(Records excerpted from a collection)

┄┄┄┄┄┄┄┄┄┄

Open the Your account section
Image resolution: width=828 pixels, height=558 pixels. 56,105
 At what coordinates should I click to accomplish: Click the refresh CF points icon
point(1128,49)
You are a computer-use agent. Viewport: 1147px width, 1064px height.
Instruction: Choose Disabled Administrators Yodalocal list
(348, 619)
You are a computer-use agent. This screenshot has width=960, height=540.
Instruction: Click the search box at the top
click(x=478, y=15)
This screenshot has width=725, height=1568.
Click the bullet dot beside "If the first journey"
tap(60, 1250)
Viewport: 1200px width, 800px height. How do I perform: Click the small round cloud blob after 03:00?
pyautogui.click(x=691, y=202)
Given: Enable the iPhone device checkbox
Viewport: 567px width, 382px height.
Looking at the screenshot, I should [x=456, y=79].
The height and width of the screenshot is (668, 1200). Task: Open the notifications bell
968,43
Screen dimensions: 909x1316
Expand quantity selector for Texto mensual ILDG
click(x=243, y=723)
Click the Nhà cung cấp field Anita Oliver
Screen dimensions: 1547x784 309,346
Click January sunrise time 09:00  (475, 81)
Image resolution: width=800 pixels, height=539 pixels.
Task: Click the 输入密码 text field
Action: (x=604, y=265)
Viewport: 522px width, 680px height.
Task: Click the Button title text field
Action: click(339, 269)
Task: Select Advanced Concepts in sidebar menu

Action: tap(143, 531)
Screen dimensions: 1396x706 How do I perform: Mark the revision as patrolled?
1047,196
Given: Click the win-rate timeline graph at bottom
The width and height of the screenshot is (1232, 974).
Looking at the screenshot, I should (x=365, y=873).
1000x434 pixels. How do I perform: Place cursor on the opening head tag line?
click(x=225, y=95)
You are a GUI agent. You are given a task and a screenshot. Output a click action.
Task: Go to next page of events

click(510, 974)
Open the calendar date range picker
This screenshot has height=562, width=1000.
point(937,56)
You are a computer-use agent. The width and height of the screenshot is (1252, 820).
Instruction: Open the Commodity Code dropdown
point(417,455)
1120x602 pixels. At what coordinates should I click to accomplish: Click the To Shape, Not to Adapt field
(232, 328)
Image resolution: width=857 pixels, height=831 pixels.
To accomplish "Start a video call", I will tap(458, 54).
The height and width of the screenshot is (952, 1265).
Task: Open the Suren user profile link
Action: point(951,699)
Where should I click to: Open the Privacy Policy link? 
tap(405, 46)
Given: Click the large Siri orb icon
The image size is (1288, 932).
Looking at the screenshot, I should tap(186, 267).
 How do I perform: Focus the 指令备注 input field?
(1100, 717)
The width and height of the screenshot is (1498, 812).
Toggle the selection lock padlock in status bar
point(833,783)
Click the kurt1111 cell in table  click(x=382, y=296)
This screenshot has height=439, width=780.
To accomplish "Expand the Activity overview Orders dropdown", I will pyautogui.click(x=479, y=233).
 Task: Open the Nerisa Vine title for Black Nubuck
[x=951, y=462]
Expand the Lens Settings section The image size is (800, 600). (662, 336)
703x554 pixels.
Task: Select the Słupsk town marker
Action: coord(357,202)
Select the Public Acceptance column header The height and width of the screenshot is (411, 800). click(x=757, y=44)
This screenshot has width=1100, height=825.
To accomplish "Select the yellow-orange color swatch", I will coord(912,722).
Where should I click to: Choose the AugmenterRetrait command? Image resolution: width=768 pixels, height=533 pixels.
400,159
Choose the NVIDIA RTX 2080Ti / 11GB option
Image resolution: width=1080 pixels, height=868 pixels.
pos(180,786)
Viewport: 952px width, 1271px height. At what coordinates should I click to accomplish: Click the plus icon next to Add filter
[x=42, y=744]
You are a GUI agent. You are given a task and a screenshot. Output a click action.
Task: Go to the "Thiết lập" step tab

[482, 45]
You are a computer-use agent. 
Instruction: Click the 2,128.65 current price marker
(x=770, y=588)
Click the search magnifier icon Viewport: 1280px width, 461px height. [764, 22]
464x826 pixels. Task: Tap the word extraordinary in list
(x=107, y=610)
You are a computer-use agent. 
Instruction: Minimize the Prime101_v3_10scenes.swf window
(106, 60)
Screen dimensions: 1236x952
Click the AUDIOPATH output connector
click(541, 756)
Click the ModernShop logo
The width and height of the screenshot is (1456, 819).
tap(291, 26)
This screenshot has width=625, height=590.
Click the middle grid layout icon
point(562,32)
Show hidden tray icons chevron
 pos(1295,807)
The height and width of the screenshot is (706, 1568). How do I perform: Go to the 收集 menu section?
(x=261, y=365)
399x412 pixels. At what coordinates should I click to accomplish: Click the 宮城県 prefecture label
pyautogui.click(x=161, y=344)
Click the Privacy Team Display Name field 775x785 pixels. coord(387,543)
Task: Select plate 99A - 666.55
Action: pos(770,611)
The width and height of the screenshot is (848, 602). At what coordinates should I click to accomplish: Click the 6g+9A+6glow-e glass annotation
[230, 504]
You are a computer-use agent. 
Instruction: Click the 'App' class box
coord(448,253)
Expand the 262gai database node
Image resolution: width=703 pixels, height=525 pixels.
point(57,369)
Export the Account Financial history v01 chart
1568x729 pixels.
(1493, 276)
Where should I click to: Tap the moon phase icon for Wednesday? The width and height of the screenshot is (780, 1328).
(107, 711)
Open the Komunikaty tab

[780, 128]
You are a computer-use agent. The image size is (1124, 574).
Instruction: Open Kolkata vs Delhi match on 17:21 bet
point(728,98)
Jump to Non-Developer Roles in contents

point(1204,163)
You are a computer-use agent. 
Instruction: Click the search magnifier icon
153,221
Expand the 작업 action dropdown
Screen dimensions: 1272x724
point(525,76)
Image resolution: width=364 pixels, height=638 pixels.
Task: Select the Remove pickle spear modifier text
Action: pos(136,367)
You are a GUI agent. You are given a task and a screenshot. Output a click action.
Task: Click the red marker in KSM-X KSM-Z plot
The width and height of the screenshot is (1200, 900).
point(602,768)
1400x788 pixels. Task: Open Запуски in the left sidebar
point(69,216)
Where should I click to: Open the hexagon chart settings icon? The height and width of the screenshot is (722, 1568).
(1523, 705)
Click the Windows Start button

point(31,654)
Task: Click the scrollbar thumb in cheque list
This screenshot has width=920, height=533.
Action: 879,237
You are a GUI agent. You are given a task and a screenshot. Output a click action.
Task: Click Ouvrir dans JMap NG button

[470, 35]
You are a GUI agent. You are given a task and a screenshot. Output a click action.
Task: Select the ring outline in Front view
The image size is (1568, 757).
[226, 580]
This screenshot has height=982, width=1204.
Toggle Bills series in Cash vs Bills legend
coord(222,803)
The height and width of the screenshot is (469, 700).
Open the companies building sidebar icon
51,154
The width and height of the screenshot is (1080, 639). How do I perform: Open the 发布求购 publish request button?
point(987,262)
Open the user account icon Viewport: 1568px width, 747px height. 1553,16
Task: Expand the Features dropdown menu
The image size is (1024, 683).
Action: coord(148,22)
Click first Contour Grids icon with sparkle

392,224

┄┄┄┄┄┄┄┄┄┄

> _The task_:
Look above for the line with "Instruction: Click the search box at the top" and the line with "Given: Enable the iPhone device checkbox". Retype those two lines and every line between them exactly, adding nothing.

> _Solution to the exercise_:
Instruction: Click the search box at the top
click(x=478, y=15)
This screenshot has width=725, height=1568.
Click the bullet dot beside "If the first journey"
tap(60, 1250)
Viewport: 1200px width, 800px height. How do I perform: Click the small round cloud blob after 03:00?
pyautogui.click(x=691, y=202)
Given: Enable the iPhone device checkbox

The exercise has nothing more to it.